Pourtant, le sujet n'est pas nouveau : une recrudescence des punaises de lit est observée depuis le début des années 90. Une accélération du phénomène a toutefois été observée ces dernières années. Une étude de l'ANSES, l'Agence nationale de sécurité sanitaire de l'alimentation, de l'environnement et du travail, a révélé qu'entre 2017 et 2022, un foyer français sur dix a été infesté par ces nuisibles. Une recrudescence en grande partie due à l'augmentation des voyages et à la résistance croissante des punaises aux insecticides.
À tort ou à raison, la récente obsession pour les punaises de lit a commencé à influencer nos comportements quotidiens.
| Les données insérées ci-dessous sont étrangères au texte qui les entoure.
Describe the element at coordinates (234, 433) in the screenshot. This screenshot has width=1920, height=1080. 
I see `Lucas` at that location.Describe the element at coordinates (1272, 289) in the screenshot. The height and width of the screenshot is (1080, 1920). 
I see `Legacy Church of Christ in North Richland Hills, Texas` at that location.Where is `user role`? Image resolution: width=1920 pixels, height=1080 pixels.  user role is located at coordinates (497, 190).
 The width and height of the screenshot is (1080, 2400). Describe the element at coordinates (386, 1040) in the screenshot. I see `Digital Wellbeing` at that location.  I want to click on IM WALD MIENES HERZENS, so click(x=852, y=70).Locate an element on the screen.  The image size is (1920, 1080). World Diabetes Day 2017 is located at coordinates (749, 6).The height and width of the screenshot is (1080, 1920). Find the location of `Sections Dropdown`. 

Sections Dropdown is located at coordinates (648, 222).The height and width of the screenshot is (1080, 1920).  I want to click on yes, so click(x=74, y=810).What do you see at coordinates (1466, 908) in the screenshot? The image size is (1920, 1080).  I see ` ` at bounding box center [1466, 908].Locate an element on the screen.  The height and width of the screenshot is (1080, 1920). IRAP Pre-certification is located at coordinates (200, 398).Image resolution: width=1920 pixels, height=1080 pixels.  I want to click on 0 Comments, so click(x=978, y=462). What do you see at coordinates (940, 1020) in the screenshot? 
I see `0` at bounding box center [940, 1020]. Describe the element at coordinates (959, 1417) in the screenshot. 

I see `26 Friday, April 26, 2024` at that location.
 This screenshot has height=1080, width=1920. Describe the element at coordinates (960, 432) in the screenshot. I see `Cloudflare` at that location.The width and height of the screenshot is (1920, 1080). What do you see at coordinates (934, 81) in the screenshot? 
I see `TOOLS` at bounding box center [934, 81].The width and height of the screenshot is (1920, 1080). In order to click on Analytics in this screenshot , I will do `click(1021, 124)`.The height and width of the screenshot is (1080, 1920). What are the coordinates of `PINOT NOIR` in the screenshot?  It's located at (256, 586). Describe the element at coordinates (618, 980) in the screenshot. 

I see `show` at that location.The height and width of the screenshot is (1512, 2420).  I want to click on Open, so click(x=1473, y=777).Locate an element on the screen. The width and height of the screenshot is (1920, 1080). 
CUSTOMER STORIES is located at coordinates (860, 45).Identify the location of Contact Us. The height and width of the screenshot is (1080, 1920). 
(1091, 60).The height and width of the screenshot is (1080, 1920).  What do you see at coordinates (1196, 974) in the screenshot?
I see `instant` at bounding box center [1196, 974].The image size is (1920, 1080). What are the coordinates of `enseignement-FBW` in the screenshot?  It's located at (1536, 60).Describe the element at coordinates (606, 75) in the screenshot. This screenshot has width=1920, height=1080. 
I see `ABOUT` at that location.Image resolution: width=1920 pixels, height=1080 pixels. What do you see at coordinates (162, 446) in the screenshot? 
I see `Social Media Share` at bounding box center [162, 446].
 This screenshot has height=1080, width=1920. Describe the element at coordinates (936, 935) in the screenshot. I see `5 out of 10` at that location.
Il est devenu courant de vérifier méticuleusement les sièges dans les transports en commun, d'éprouver de l'appréhension à l'idée de se rendre au cinéma ou d'inspecter minutieusement notre lit à la moindre piqûre suspecte. Mais cette appréhension pourrait-elle également avoir un impact sur nos habitudes de consommation et plus particulièrement sur nos achats d’occasion ? Témoignages de celles et ceux qui consomment et travaillent dans l’univers de la seconde main.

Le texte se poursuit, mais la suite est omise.